Taking the line with "Task: Click the" as the first, copy every line through the end of the records below exactly. Do not include pictures.
───── DATA PROVIDED
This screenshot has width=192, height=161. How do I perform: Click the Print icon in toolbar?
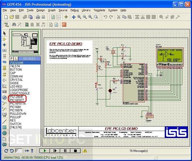(38, 17)
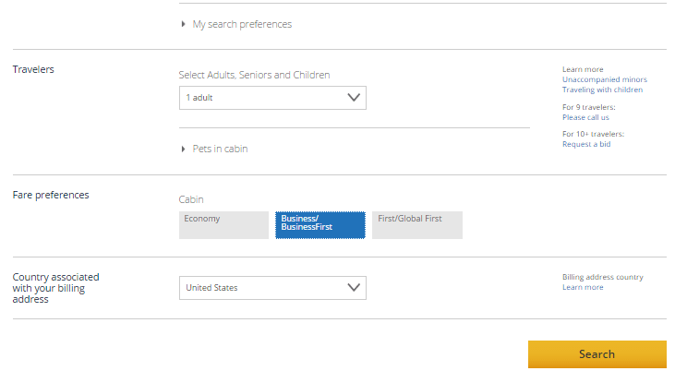Open the billing country dropdown chevron
Viewport: 675px width, 371px height.
354,288
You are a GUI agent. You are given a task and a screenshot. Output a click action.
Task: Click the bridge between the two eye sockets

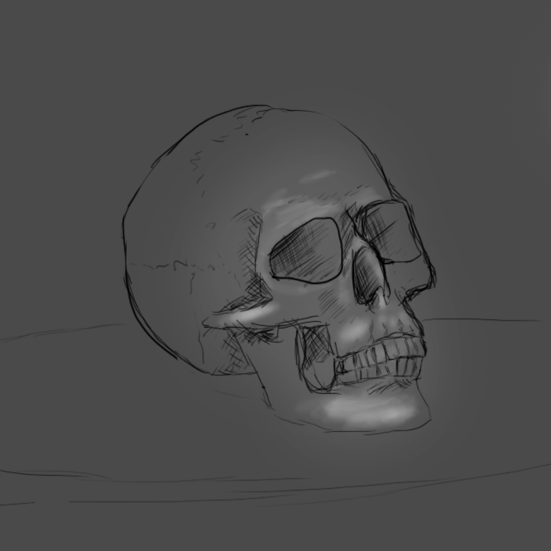pyautogui.click(x=351, y=236)
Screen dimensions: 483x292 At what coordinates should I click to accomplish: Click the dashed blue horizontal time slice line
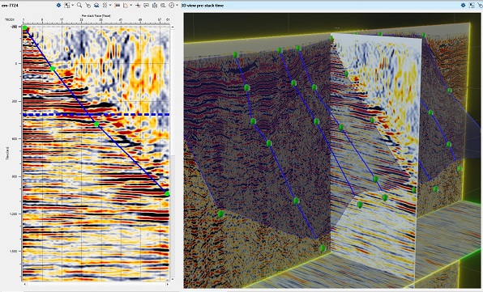96,114
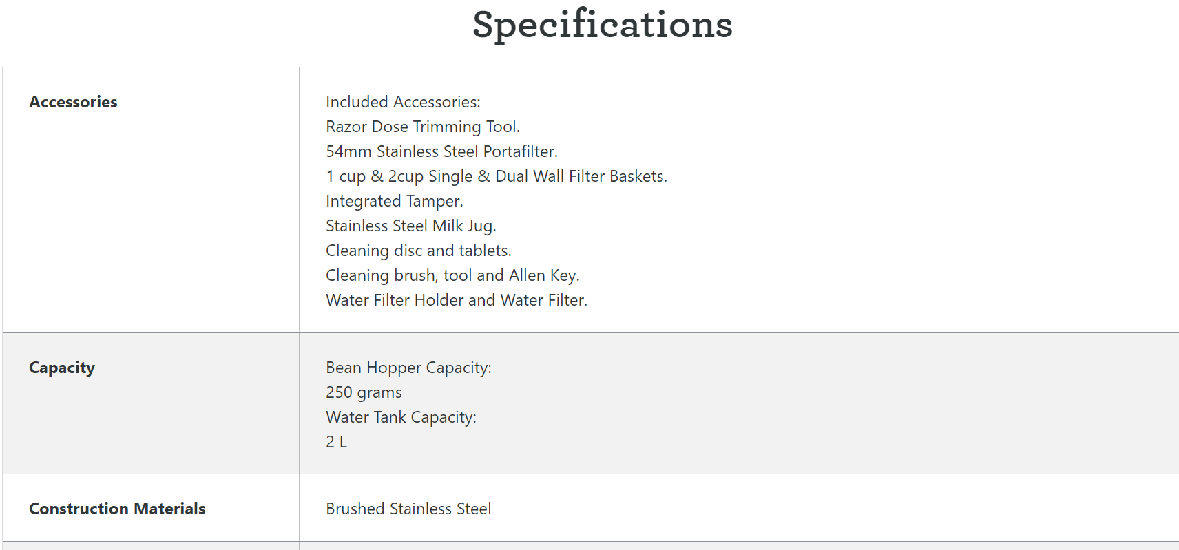Select the Accessories row label
Image resolution: width=1179 pixels, height=550 pixels.
coord(73,102)
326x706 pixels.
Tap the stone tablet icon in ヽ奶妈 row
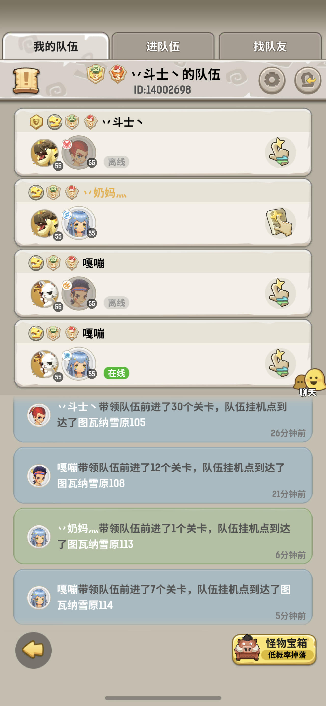(280, 223)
──────────
RESULT OF THIS EXERCISE ::
Task: Click the bridge between the two eye sockets

pyautogui.click(x=351, y=236)
Screen dimensions: 483x292 At what coordinates should I click to accomplish: Click the dashed blue horizontal time slice line
96,114
Select the Accessories row label
Image resolution: width=1179 pixels, height=550 pixels.
coord(73,102)
326x706 pixels.
Tap the stone tablet icon in ヽ奶妈 row
(280, 223)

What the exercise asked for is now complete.